PARTS OF THE EXERCISE:
(1) According to the excerpt on gender inequality in ancient India, where did the Central Asian pastoralists first settle?
(2) In the excerpt on gender inequality in ancient India, restate the text starting with "If we look at" and going on through "Indus Valley civilization.", changing "Aryan Migration" to "Indo-Aryan Migration".

EXCERPT TO READ:
----------------
Gender inequality is one of the most spoken-about issues in contemporary times, we have seen how ancient civilizations in India practiced gender equality, giving women legal, educational, and social rights. The evidence lies in all sorts of Indian scriptures and ancient Indian art. After that, we can see the gradual decline in gender equality from the Vedic periods. In this article, we will try to trace the root causes of how gender disparities infiltrated religion and culture in the Indian Subcontinent.

One of the most popular causes that historians have put out for gender inequality is the Laws of Manu. According to the book along with other Hindu law books, Dharmashastras, and Arthshaastra, women as a whole were considered to be low-caste individuals. So even if women belonged to upper caste families they were categorized as lower caste. Since low castes (Shudras) were already not allowed to study and practice the Vedas, women from all backgrounds were actively excluded and stopped from getting educated at that time.

Around 500 BC women were gradually deprived of the rights and privileges they had enjoyed during the Vedic age. They could no longer undergo the Upanayan sanskara, hence made ineligible to receive education. Later the law codes of Dharmashastra and Manusmriti put stringent restrictions on women, by reducing the age of marriage to 8 or 9 years, thus depriving them of the opportunity to receive education. Manusmriti (200 A.D): “By a girl, by a young woman, or even an aged one, nothing must be done independently”. Such texts were prominent and taken and adopted into society.

If we look at the timeline, we can observe that Central Asian Pastoralists called the Steppes migrated to India, which is commonly referred to as the Aryan Migration as well. They first settled in the Sindh and Punjab regions of the Indian subcontinent. Most civilizations of the world were agrarian including the Indus Valley civilization.

The Steppes came to India when climate change was rampant causing the Indus River to change its directions and cause droughts and floods in unprecedented areas.there would also be multiple tectonic shifts causing earthquakes . This caused the Harappan civilization to dwindle and made them weak enough to be infiltrated by other communities. The Steppes lived with the locals and established their own cultures and customs after settling in the Punjab region. This era also marks the start of the Vedic period.

From an economic point of view, the Northern part of India went through a big change from an agrarian urban-based structure to being pastoralist. Pre-Vedic Harappan civilization was essentially urban. But in the Rigvedic economy, urban centers (nagara) are almost absent. Rather Indra, the principal God and the Hero has been named Purandara, meaning one who destroys the puras or cities of the dasas and dasyus, perhaps representing the indigenous people. As a band of nomadic people, the Rigvedic Aryans were primarily pastoralists.

The Rigveda emphasizes cattle as the chief property. Even though farming remained one of the most important economic activities economically, herding and pastoralism gained equal importance. Therefore, whatever men and women did was always segregated by gender but no work was looked down upon.
----------------
INFORMATION SHOWN:

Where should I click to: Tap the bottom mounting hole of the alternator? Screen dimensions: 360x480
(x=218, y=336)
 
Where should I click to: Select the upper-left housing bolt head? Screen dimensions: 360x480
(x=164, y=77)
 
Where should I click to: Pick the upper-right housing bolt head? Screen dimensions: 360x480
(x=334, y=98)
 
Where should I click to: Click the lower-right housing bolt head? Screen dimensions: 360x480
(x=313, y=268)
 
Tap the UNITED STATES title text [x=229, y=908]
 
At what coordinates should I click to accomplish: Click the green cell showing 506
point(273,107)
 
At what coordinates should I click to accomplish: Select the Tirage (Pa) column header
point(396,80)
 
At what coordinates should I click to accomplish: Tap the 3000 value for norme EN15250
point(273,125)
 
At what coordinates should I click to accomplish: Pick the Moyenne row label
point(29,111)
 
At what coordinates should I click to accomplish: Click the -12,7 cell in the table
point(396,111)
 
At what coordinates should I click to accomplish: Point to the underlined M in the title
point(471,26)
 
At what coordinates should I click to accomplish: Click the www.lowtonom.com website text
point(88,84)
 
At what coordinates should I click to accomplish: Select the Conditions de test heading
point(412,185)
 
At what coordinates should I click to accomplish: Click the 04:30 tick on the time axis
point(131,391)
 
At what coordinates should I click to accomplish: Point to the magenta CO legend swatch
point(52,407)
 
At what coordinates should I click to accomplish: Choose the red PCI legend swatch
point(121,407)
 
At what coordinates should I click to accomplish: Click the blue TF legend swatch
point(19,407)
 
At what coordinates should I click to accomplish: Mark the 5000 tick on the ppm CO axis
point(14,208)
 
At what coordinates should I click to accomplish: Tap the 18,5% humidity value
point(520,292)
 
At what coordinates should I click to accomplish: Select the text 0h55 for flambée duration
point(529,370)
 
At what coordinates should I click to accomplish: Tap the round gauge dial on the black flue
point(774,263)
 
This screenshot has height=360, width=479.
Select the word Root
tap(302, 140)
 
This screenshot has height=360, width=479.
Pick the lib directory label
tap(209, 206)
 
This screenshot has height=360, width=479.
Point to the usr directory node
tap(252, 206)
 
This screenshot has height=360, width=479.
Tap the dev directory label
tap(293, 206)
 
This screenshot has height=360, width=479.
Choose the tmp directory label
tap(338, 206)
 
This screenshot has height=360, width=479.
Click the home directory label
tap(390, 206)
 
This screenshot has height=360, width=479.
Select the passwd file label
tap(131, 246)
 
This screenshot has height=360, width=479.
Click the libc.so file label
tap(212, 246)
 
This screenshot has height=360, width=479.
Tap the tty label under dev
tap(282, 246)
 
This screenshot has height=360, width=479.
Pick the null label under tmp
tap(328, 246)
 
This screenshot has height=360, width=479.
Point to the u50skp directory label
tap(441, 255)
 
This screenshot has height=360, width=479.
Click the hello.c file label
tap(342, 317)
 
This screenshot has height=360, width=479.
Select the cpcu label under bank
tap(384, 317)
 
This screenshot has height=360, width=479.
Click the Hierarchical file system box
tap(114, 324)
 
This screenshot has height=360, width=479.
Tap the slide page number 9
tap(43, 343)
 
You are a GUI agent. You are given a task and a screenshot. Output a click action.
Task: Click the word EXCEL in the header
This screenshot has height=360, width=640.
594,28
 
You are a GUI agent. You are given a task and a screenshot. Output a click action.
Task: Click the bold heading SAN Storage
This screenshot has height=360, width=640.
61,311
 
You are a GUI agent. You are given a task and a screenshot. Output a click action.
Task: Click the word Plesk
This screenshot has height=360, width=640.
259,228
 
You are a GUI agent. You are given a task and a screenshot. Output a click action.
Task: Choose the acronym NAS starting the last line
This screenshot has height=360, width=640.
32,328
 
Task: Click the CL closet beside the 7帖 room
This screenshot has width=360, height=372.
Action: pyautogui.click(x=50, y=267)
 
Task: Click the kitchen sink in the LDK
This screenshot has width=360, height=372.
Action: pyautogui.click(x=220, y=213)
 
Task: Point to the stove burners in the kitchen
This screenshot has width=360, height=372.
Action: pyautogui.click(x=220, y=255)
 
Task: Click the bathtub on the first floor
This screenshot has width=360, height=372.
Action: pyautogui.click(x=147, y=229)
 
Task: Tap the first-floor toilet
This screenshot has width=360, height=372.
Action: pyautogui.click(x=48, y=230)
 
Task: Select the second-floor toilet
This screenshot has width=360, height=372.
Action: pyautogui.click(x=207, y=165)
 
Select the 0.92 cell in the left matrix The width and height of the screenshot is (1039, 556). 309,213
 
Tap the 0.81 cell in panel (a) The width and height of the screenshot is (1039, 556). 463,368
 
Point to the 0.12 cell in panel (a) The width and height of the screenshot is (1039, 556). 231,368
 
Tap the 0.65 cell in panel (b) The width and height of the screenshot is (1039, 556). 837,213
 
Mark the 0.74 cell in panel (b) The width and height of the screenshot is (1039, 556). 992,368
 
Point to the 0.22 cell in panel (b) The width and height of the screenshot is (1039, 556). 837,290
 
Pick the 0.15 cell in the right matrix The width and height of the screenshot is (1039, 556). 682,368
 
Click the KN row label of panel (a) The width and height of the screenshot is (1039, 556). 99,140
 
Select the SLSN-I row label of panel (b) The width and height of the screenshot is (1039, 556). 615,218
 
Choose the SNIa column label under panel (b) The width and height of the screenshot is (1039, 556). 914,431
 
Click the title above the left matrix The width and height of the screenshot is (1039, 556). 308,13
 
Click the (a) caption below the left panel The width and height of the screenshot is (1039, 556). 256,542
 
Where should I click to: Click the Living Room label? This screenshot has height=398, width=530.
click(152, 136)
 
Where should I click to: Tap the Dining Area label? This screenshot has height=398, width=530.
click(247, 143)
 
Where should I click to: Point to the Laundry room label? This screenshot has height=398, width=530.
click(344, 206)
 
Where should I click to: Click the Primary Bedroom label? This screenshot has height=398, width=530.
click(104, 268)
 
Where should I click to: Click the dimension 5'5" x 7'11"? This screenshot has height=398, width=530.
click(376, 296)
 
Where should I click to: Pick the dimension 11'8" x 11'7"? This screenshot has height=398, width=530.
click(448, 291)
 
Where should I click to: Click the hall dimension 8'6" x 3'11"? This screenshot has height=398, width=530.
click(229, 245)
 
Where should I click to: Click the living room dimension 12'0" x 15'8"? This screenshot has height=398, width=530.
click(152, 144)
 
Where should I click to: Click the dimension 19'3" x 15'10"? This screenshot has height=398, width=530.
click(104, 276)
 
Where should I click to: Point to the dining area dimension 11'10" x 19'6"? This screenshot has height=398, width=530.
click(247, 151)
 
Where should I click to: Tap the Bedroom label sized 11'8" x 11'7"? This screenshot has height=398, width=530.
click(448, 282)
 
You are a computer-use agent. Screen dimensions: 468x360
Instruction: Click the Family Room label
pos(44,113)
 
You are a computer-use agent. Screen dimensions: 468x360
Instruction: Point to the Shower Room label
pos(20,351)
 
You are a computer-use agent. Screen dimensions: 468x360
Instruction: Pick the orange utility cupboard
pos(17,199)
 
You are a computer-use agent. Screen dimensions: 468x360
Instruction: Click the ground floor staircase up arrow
----------------
EXERCISE RESPONSES:
(1) They first settled in the Sindh and Punjab regions of the Indian subcontinent.

(2)
If we look at the timeline, we can observe that Central Asian Pastoralists called the Steppes migrated to India, which is commonly referred to as the Indo-Aryan Migration as well. They first settled in the Sindh and Punjab regions of the Indian subcontinent. Most civilizations of the world were agrarian including the Indus Valley civilization.